Time .. Today to Tomorrow.. || X
Added On : Thursday - March 12, 2009 - 12:53:12 AM [GMT +6:00]
Every single morning i wake up is a new day to be wasted in the vast spaces of time. Dont remember how far I hv come. Having a flashback of the past - i remember playing freesbee in my school field, with my childhood mind and arms, with my young and untamed heart. How long has it been ? 10 years ? 15 ? not long enough - still a loong loong way to go. But every single day i am passing, is a moment lost, a history written in the pages of yesterday. Every single day i look back, I think about all those single drop of *life* i have left behind with time. Passing through this tunnel of time, Days don't get any better. Only my sighs remain - to mourn for yesterdays. In college I used to look back at the days when I was a bit younger .. In university I cherised the life of college .. Every time I was passing through certain *time* I KNEW it would end, just like all the other *times* before it. I still remember 4th year in BUET, sitting there in the cafeteria, I used to think, "these days won't be here anymore after 1 year" . the more I enjoyed *time* the more I used to think of the time when it would be only memories of yesterday. My new life, Office, corporate - then again, I am enjoying *time* with whatever *life* I have left inside .. And then all of a sudden I again feel like those young yesterdays - Like time is still hanging - hanging by a thread though. Standing here today, I know, this *time* too, will pass .. Until there will be a day when there won't be any day for me anymore ...
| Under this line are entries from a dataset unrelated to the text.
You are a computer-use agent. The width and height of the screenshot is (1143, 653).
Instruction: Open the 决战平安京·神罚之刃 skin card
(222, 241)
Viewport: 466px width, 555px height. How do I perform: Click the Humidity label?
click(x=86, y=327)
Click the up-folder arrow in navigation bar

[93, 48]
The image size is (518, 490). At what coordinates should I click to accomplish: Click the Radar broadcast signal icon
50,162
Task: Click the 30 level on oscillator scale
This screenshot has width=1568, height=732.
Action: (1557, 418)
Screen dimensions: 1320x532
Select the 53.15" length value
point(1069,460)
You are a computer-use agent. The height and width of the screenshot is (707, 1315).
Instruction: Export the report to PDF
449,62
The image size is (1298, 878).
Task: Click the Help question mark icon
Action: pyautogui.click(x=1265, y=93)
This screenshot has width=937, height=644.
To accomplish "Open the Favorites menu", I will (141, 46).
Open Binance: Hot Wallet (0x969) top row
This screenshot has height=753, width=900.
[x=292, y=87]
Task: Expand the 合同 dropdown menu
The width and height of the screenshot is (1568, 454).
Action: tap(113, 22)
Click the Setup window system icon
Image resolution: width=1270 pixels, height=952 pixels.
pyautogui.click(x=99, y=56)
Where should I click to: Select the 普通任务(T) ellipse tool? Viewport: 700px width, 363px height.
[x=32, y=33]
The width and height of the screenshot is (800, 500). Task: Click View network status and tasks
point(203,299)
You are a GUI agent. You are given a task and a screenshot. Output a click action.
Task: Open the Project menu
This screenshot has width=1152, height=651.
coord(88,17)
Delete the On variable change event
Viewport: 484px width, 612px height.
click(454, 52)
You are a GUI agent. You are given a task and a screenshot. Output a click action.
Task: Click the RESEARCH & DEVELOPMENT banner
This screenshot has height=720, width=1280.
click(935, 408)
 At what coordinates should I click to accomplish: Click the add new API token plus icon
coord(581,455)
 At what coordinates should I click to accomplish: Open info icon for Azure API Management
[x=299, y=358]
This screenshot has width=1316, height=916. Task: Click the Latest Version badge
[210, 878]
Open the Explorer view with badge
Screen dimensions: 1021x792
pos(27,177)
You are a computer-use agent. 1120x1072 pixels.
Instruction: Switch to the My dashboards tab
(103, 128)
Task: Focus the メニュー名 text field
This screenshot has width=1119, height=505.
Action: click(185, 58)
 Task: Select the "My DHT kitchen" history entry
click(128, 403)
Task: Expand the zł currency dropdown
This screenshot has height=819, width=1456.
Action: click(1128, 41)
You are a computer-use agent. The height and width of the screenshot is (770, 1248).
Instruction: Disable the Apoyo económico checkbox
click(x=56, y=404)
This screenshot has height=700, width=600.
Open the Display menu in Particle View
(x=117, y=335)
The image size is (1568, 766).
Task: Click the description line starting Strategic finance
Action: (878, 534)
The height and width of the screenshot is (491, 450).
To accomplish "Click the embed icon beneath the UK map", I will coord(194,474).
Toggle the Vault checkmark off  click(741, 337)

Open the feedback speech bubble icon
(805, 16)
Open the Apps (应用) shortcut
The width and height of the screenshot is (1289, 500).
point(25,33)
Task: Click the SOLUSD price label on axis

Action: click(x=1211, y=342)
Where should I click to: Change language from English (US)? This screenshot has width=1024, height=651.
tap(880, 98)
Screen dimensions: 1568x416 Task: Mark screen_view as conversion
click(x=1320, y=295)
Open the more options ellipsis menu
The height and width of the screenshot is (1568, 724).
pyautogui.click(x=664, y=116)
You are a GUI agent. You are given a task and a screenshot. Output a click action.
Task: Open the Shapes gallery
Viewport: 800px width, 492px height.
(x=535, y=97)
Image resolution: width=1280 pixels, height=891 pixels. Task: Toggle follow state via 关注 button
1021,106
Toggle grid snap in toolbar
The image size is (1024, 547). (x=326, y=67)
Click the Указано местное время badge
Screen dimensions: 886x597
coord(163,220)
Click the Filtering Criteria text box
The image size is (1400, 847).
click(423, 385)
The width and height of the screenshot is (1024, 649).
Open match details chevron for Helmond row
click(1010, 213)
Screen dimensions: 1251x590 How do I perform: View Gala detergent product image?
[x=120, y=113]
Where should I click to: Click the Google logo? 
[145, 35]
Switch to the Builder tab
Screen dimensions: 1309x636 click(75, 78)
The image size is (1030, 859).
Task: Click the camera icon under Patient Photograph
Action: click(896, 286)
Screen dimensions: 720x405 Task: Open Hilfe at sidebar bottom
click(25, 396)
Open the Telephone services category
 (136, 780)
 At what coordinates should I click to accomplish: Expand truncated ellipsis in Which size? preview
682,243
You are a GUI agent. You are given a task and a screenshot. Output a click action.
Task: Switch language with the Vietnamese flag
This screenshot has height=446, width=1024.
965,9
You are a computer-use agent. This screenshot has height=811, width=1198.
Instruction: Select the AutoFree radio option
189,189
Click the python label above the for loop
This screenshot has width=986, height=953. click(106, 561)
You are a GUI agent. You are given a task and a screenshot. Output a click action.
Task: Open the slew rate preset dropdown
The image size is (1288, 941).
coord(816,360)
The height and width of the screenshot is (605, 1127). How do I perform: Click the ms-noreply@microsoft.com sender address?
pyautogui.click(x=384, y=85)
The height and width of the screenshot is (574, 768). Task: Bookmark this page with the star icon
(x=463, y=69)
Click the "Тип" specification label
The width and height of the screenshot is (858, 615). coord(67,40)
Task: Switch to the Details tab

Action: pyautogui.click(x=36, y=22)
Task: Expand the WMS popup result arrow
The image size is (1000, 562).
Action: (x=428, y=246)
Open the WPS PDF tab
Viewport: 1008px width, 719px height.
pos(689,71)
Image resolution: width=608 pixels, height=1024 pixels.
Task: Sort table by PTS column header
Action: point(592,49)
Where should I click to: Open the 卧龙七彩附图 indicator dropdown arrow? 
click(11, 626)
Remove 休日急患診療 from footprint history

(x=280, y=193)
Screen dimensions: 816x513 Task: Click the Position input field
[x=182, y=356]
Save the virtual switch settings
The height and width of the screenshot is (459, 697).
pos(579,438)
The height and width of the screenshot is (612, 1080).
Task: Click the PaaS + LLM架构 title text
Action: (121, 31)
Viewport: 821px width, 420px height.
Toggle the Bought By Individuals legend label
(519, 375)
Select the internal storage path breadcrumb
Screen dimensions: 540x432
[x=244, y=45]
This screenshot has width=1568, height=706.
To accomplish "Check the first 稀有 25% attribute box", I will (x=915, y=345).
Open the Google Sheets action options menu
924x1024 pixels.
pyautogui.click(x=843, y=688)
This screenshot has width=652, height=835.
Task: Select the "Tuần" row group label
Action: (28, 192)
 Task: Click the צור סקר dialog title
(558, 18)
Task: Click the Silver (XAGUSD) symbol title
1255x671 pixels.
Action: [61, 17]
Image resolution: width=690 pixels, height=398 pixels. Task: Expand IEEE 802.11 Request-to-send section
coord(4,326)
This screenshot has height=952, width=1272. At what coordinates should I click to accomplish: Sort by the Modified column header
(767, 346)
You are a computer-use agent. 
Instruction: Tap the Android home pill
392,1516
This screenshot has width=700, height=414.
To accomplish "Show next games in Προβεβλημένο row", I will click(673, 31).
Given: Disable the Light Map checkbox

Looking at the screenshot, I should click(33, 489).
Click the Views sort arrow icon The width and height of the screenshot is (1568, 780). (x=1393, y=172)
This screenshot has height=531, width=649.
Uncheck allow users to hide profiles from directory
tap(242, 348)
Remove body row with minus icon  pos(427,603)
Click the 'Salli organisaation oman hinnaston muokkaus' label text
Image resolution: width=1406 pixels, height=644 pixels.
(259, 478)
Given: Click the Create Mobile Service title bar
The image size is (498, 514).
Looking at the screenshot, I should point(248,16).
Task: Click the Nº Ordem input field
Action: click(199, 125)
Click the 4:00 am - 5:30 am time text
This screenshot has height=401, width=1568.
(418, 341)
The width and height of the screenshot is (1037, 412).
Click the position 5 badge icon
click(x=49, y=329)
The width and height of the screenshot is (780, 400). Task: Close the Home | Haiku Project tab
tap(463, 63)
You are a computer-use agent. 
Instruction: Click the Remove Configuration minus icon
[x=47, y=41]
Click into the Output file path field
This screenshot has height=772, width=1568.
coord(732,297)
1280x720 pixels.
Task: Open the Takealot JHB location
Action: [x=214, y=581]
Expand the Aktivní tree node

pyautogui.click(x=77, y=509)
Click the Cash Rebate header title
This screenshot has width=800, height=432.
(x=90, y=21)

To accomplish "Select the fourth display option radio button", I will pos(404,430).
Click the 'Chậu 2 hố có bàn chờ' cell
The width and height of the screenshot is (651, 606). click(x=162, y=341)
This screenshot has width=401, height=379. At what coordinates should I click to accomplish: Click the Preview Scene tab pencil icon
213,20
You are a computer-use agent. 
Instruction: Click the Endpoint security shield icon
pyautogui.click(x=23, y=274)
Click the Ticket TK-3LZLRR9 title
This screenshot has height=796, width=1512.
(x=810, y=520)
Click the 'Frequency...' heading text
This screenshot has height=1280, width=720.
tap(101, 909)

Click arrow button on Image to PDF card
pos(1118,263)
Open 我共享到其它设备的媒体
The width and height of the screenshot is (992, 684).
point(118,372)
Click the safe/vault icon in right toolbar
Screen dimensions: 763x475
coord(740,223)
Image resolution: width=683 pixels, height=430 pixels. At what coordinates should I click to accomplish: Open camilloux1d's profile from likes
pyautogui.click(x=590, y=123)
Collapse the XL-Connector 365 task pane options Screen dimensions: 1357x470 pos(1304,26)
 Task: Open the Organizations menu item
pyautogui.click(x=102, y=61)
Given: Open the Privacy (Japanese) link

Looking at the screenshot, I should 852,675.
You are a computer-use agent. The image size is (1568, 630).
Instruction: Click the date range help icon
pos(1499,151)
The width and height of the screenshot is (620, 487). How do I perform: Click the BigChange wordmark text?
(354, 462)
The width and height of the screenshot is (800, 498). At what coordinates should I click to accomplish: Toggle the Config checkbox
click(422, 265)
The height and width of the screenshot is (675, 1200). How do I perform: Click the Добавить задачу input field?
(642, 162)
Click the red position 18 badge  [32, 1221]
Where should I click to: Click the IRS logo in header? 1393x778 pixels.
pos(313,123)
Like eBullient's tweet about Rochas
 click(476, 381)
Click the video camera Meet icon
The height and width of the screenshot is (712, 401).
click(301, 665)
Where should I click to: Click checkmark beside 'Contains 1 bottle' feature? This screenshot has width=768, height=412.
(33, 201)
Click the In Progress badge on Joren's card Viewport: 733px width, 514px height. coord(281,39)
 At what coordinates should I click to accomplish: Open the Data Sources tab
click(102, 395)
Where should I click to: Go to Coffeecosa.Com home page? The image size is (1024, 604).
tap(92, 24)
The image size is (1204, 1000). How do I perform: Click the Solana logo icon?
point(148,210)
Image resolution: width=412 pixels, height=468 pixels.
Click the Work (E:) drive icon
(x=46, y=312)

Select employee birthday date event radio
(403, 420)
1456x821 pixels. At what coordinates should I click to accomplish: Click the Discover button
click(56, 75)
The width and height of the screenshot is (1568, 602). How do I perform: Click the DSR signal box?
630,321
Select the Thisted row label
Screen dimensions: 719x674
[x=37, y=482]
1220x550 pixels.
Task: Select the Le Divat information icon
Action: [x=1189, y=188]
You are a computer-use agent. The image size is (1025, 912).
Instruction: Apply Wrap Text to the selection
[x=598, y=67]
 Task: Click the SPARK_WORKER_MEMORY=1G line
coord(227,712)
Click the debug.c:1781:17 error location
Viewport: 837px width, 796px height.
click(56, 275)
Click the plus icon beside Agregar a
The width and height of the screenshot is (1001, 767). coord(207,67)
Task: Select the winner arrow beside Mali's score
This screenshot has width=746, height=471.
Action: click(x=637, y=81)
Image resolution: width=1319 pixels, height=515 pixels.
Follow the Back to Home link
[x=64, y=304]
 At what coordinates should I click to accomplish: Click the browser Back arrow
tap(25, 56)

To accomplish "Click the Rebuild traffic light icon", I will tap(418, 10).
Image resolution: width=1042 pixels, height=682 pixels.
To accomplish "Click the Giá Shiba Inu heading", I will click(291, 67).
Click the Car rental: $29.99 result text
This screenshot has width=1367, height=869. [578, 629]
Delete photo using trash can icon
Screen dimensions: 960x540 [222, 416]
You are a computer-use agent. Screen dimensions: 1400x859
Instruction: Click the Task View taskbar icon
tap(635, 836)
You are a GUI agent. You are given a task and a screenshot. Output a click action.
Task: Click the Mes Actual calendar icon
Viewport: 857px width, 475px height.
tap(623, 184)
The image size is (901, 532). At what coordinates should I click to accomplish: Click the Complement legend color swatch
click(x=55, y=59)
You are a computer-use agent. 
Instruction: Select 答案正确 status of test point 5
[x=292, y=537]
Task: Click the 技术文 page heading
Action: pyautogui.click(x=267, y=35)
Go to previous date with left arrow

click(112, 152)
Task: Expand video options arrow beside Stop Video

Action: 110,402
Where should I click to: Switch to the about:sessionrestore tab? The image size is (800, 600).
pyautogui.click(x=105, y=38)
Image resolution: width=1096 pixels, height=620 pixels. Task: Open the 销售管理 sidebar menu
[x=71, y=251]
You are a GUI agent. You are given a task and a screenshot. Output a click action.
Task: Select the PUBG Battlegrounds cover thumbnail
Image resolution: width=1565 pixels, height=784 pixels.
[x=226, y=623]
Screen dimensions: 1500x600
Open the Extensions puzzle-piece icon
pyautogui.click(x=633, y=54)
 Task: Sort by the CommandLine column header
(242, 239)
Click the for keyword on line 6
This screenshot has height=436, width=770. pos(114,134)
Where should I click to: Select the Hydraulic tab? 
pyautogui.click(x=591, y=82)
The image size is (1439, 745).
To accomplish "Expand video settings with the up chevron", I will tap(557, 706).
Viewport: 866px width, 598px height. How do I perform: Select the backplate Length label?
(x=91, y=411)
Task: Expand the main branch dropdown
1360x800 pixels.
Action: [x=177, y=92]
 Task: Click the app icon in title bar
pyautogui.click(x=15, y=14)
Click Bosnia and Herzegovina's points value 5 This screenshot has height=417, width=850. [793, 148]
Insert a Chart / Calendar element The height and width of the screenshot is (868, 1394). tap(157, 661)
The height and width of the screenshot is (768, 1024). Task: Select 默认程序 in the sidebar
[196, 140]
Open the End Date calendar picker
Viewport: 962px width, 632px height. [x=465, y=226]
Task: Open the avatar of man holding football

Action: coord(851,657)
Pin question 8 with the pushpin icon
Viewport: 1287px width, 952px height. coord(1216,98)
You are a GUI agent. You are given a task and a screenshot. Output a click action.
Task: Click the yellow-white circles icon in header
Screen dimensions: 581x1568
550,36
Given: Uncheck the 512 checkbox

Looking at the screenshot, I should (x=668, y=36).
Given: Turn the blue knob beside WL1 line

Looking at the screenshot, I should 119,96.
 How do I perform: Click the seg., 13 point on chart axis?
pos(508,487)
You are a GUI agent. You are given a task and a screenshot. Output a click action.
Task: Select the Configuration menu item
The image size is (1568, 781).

Life still has a long way to go. I imagine, how life would be without all the life-force and *time* beside me ! people pass, times pass, leave us only with memories, sighs. Memories to cherish, memories to make us feel more helpless than ever. Isn't it a Irony ? The memories you cherish for, are the ones that make you sad ? make you feel how helpless you are without those ? how lost you are without those ? Then again, without those memories, we aren't exactly the human we are supposed to be. I guess, living with the memories - that's what make us who we are. I don't know though...

Life may take a new turn. Maybe there will be another *time* in our lives, with different charms, different *life*. Then again, it'll never be like the ones we lost. They never are. And again, there may not be any *time* at all after this - making us zombies to our memories - living life like a routine, life without a *time* on our side, a life without life itself..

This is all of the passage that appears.